EXCERPTED RECORDS:
####################

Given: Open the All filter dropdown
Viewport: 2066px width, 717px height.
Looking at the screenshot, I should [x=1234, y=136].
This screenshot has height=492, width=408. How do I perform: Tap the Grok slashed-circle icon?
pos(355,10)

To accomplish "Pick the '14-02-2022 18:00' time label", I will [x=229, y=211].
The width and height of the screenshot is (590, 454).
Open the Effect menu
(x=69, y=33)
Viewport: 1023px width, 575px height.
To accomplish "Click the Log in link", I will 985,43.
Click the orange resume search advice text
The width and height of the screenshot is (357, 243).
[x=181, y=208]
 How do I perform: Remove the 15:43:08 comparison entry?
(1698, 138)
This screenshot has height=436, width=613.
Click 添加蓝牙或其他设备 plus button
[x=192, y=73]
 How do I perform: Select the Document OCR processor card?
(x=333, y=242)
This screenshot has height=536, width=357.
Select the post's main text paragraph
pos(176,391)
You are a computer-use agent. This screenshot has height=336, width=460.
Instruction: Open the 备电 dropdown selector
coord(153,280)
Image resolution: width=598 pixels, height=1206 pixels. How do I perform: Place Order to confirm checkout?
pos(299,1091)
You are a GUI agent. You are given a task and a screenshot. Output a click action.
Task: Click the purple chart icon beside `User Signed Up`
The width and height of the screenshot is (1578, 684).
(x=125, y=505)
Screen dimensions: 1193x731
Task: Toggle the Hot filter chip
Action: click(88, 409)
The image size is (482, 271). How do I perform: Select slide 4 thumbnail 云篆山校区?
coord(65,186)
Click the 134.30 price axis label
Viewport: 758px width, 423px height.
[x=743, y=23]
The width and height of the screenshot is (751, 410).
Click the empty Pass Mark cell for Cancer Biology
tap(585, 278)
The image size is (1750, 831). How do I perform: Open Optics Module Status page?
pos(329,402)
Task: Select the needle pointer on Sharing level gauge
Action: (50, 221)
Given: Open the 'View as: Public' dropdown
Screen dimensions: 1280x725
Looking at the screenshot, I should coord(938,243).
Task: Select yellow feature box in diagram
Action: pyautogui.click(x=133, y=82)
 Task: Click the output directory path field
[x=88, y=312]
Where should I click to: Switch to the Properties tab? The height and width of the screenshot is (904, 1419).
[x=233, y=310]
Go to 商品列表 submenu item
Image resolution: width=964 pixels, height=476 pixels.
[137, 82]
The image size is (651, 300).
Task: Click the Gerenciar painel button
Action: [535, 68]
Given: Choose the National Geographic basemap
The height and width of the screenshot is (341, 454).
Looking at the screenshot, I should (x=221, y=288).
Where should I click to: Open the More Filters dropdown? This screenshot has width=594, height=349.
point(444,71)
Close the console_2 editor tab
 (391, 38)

####################

STATED GOAL:
Please render everything from the start of the material down to the line containing "will [x=229, y=211]." as a two-column CSV headed instruction and response. Give each row one text and its answer, each in a single quoted field with line breaks turned into spaces.

EXERCISE ANSWER:
instruction,response
"Given: Open the All filter dropdown Viewport: 2066px width, 717px height.","Looking at the screenshot, I should [x=1234, y=136]."
"This screenshot has height=492, width=408. How do I perform: Tap the Grok slashed-circle icon?","pos(355,10)"
"To accomplish ""Pick the '14-02-2022 18:00' time label"",","I will [x=229, y=211]."